Exame Logo

Agilidade institucional: a nova fronteira do Brasil democrático

É imperativo reconhecer que, apesar de representarem um progresso, os sistemas burocráticos atuais do Brasil permanecem aquém do ideal

Lula na África do Sul, para encontro dos Brics. (Anadolu Agency/Getty Images)
Rafael Leite

Colunista - Instituto Millenium

Publicado em 3 de janeiro de 2024 às 10h01.

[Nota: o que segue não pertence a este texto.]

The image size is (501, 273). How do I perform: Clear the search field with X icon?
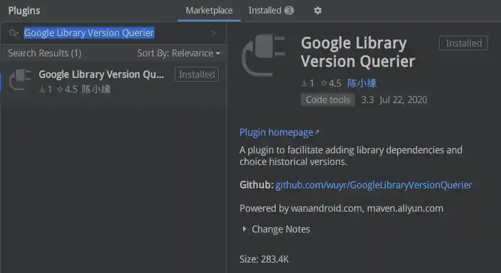click(214, 33)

Durante a transição para a democracia nos anos 80, o Brasil adotou obstinadamente sistemas administrativos pautados pelo princípio da impessoalidade, vislumbrado como o antídoto perfeito contra o arbítrio predominante na ditadura militar. Esse esforço gerou inadvertidamente um labirinto burocrático que frequentemente barra o Estado de entregar resultados de maneira eficiente e eficaz, corroendo a confiança pública nas instituições democráticas.

Consideremos os concursos públicos e os sistemas de licitação. Projetados para prevenir o favoritismo, um objetivo parcialmente alcançado, acabaram também por negligenciar a identificação de competências para o desempenho de funções públicas e a seleção de fornecedores que melhor atendam às necessidades governamentais. Em essência, temos privilegiado a forma em detrimento da função, a regra ao invés do resultado. Tal situação representa um clássico exemplo de hipercorreção: a resposta excessiva aos equívocos do passado criou sistemas públicos marcados por uma rigidez e uma lentidão que obstaculizam os processos decisórios e a implementação de políticas públicas.

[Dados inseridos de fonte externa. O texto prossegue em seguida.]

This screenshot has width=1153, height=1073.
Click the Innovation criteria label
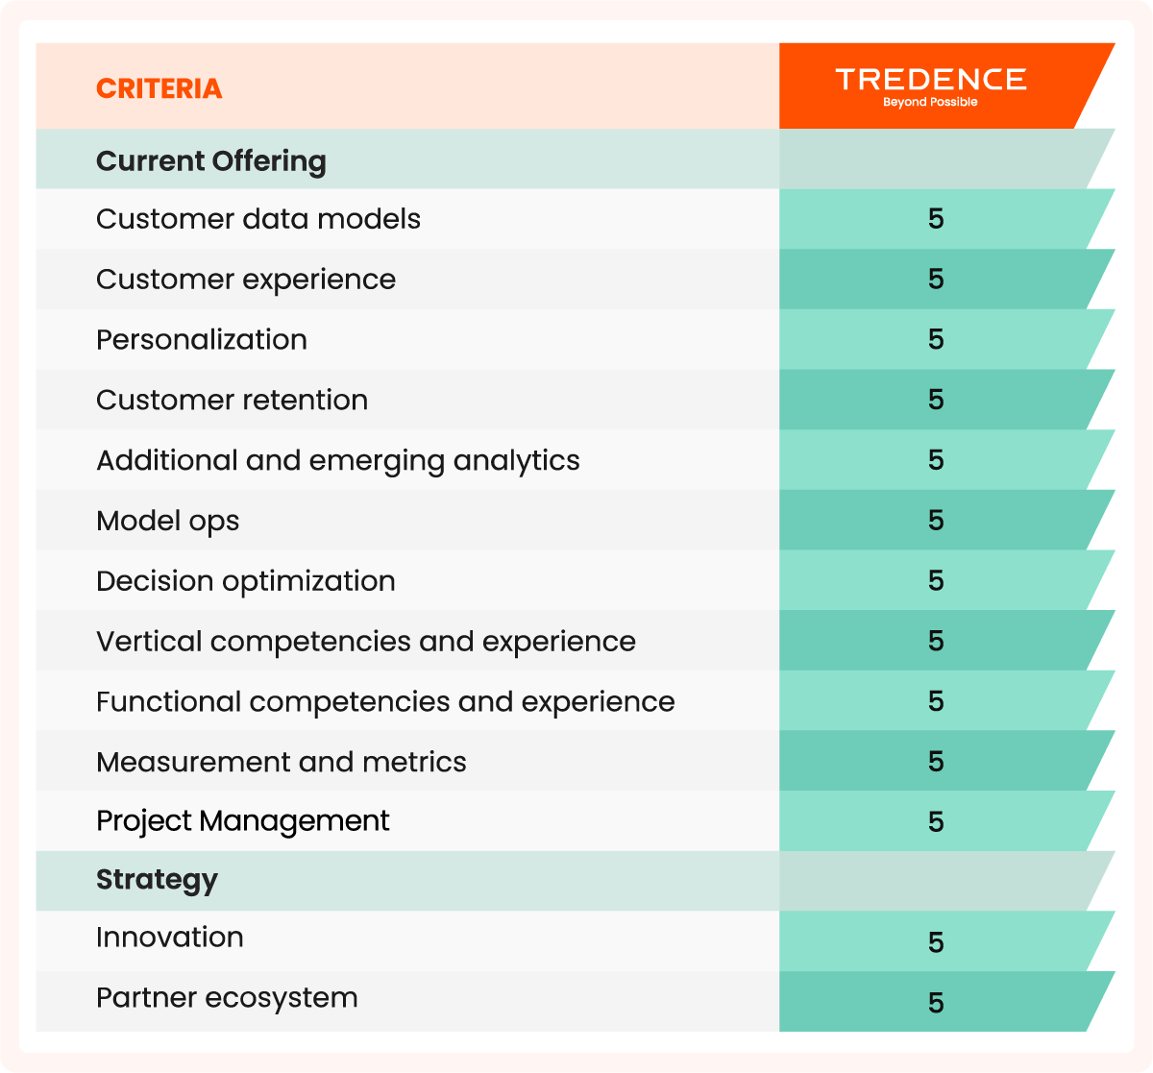170,938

É imperativo reconhecer que, apesar de representarem um progresso, os sistemas burocráticos atuais do Brasil permanecem aquém do ideal. Os avanços que conquistamos não devem servir de pretexto para complacência, mas sim um chamado para ação e reforma. É imperativo equipar o Estado brasileiro com as ferramentas necessárias para enfrentar problemas públicos e executar projetos ambiciosos. Isso exige uma mudança de foco, do mero cumprimento de procedimentos para a obtenção de resultados concretos. Precisamos transitar da obsessão pelo 'o quê' fazer para uma concentração mais incisiva no 'como'.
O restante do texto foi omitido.